[STORED RECORDS]:
- - - - -
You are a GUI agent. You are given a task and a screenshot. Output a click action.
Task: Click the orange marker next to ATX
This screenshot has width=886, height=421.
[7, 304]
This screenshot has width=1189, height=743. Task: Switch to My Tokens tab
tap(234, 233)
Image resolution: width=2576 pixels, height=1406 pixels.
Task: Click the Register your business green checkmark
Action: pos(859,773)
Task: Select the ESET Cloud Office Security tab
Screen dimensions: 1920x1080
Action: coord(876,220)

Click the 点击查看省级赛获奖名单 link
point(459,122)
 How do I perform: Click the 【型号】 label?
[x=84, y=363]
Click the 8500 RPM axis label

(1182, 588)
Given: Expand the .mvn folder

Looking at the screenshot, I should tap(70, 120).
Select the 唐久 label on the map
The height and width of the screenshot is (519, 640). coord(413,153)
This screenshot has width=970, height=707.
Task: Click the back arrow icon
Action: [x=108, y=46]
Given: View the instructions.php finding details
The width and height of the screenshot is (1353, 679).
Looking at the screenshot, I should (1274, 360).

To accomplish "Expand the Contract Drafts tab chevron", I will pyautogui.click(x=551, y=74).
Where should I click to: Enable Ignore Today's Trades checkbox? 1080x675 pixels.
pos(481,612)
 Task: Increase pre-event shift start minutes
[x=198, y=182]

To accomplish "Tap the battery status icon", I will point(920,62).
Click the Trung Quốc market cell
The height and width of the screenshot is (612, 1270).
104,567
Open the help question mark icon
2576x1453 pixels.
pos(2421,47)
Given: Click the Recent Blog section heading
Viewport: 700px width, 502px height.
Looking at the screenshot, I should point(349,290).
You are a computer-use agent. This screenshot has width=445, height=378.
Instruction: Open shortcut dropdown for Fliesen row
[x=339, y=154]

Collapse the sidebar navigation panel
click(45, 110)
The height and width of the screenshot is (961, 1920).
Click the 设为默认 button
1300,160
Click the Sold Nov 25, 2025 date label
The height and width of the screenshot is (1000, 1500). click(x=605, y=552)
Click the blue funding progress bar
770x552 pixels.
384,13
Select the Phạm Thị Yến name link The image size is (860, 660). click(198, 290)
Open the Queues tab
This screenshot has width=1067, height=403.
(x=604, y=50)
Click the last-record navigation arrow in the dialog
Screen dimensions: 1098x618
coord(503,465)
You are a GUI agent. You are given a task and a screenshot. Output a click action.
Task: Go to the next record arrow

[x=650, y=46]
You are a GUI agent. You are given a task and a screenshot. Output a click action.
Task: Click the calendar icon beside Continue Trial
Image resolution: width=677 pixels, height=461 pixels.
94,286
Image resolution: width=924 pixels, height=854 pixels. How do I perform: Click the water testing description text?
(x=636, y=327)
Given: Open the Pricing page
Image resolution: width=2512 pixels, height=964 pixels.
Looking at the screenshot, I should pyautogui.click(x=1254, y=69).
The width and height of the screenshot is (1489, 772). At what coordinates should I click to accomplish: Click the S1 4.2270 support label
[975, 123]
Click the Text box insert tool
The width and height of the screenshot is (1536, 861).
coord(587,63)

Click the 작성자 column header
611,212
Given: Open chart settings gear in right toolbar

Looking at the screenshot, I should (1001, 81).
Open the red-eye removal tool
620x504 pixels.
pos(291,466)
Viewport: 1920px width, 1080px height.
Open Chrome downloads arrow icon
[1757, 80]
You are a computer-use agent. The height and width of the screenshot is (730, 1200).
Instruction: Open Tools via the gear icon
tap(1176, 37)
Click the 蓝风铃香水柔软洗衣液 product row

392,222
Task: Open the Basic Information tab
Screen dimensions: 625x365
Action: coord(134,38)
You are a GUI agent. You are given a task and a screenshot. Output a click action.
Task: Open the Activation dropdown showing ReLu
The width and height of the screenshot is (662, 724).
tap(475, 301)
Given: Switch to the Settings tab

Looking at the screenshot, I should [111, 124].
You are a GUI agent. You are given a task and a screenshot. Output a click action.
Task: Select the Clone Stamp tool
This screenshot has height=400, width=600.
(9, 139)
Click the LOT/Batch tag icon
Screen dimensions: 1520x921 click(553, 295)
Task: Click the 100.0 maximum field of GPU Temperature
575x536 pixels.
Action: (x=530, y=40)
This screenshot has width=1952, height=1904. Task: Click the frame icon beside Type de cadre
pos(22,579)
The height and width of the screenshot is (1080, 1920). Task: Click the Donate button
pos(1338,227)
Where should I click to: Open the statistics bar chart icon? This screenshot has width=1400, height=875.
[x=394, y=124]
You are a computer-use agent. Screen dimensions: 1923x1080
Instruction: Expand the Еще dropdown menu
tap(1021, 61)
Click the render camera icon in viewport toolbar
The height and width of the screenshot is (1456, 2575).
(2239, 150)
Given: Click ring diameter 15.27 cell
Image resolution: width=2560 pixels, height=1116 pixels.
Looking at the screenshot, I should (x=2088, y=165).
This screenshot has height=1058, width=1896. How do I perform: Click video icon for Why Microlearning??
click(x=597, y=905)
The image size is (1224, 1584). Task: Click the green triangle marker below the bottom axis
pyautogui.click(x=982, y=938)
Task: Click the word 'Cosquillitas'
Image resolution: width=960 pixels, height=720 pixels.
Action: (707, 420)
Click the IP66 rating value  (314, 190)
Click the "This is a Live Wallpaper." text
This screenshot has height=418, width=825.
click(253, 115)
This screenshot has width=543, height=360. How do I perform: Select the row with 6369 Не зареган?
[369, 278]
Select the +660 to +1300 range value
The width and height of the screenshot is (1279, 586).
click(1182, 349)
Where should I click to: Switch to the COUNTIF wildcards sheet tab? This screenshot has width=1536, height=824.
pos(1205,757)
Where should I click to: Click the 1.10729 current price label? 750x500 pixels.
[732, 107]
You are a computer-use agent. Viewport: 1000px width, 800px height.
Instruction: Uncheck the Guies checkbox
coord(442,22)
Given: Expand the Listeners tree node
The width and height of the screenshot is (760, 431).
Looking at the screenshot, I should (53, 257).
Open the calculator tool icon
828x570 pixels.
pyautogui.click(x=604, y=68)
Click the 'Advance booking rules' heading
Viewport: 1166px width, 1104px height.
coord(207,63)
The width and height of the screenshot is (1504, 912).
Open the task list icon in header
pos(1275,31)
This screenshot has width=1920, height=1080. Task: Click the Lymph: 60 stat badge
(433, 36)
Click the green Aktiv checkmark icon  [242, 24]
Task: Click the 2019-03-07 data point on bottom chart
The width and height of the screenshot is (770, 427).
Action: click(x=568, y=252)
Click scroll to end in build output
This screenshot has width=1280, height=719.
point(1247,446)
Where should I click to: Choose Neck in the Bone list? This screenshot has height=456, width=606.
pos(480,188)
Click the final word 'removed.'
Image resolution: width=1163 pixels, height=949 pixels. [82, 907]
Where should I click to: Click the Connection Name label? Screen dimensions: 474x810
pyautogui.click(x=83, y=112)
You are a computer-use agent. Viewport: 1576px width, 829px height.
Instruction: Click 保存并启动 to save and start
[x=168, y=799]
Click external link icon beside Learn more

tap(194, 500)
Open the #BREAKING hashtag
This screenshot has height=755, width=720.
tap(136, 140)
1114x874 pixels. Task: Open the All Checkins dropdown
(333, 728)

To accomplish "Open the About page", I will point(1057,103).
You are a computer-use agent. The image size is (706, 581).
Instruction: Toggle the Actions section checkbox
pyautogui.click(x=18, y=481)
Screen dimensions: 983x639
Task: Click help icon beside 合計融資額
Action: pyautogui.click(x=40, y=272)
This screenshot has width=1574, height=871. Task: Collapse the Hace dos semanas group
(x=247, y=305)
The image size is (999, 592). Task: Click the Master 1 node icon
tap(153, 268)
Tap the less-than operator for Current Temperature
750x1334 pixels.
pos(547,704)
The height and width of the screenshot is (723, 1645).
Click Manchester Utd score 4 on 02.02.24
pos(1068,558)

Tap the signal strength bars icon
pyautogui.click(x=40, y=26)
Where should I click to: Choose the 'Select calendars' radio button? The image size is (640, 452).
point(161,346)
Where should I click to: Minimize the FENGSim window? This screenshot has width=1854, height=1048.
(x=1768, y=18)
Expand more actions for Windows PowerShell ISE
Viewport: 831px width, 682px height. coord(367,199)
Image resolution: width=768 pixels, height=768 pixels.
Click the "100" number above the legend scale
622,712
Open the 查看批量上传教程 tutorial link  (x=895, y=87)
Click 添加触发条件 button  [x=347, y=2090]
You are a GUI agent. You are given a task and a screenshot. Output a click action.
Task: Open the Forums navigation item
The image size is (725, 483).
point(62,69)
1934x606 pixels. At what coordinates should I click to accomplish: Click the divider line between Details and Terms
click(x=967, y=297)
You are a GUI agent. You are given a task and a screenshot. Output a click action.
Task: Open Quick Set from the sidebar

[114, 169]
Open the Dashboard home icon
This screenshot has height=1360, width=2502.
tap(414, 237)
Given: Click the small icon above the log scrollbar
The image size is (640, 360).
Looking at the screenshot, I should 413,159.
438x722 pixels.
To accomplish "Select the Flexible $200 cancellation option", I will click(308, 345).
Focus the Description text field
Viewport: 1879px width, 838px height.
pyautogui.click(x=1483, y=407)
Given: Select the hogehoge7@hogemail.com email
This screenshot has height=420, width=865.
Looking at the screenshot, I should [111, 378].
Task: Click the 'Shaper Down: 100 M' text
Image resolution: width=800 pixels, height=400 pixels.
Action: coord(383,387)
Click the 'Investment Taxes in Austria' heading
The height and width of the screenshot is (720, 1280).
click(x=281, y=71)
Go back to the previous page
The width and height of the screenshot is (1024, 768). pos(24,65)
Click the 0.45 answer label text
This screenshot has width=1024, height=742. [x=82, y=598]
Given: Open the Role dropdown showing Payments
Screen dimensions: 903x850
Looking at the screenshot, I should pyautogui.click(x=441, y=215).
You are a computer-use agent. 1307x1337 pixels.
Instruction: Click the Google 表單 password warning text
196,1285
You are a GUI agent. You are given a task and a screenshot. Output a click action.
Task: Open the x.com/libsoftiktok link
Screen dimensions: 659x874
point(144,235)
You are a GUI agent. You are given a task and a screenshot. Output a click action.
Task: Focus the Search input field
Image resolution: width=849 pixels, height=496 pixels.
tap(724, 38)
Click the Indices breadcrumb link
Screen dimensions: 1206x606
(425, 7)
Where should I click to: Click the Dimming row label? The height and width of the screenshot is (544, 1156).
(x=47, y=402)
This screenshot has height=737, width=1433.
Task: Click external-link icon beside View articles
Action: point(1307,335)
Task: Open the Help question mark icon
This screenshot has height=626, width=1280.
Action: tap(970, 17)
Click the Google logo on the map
- - - - -
[THE REQUEST]: Reproduce verbatim the lines of the material above, from the line containing "Expand more actions" to the line containing "Looking at the screenshot, I should [111, 378].", both included.

[FULL ANSWER]:
Expand more actions for Windows PowerShell ISE
Viewport: 831px width, 682px height. coord(367,199)
Image resolution: width=768 pixels, height=768 pixels.
Click the "100" number above the legend scale
622,712
Open the 查看批量上传教程 tutorial link  (x=895, y=87)
Click 添加触发条件 button  [x=347, y=2090]
You are a GUI agent. You are given a task and a screenshot. Output a click action.
Task: Open the Forums navigation item
The image size is (725, 483).
point(62,69)
1934x606 pixels. At what coordinates should I click to accomplish: Click the divider line between Details and Terms
click(x=967, y=297)
You are a GUI agent. You are given a task and a screenshot. Output a click action.
Task: Open Quick Set from the sidebar

[114, 169]
Open the Dashboard home icon
This screenshot has height=1360, width=2502.
tap(414, 237)
Given: Click the small icon above the log scrollbar
The image size is (640, 360).
Looking at the screenshot, I should 413,159.
438x722 pixels.
To accomplish "Select the Flexible $200 cancellation option", I will click(308, 345).
Focus the Description text field
Viewport: 1879px width, 838px height.
pyautogui.click(x=1483, y=407)
Given: Select the hogehoge7@hogemail.com email
This screenshot has height=420, width=865.
Looking at the screenshot, I should [111, 378].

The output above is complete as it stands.